Search the material below for the word "beside". Copy every line where it is found.
----------------------------------------
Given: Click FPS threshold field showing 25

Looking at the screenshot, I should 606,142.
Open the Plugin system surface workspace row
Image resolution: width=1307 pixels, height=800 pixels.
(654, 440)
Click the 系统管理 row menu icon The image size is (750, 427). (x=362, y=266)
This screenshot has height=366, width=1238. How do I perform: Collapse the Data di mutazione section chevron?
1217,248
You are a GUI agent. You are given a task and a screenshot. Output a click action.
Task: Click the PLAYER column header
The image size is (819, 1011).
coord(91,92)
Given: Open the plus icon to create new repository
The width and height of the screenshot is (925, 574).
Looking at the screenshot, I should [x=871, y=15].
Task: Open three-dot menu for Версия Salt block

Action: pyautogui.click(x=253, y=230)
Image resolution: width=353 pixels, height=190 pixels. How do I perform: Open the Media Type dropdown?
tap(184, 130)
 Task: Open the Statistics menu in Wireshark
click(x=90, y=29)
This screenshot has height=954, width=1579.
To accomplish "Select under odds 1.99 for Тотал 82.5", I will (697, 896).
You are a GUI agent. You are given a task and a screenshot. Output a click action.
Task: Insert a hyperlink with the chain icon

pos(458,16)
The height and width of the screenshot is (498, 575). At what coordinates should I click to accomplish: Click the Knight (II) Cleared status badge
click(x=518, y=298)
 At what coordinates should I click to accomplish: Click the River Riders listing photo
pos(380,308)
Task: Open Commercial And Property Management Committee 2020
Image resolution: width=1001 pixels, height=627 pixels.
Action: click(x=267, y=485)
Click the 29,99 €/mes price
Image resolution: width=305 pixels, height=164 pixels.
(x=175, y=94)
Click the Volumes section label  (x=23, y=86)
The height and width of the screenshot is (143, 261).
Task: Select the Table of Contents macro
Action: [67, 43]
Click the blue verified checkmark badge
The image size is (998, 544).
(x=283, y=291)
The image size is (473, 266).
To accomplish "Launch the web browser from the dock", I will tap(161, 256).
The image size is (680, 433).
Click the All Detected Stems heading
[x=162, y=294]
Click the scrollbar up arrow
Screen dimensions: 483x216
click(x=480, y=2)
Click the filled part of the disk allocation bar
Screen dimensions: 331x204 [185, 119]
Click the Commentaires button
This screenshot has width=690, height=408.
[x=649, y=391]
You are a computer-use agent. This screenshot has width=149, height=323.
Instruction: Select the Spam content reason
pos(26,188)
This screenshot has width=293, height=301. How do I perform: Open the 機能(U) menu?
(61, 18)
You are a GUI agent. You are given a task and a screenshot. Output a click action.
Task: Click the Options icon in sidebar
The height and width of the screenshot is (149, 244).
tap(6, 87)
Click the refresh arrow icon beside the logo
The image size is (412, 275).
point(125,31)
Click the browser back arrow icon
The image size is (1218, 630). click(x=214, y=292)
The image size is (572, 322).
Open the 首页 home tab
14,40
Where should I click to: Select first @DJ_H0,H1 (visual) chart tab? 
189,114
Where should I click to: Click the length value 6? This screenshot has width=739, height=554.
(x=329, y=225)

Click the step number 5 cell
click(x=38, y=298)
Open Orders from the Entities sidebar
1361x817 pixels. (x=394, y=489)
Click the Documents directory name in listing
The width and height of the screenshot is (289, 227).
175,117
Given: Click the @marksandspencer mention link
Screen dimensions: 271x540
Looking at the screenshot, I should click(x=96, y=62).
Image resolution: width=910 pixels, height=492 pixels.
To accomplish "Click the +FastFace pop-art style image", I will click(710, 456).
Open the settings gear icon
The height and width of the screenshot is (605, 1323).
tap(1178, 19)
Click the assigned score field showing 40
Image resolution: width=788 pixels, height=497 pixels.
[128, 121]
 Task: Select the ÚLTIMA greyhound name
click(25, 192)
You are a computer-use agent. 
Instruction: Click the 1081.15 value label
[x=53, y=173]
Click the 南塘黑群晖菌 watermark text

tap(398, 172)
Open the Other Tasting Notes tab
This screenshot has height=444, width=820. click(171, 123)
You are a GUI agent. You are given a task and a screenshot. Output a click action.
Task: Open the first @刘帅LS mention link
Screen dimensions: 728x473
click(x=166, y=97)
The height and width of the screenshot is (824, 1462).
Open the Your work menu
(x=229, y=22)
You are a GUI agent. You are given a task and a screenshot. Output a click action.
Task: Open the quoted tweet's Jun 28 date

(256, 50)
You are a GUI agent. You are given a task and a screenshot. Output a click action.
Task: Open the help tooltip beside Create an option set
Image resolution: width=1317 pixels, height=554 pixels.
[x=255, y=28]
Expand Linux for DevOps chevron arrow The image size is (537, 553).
----------------------------------------
◆ **Task output**
Click the refresh arrow icon beside the logo
Task: Open the help tooltip beside Create an option set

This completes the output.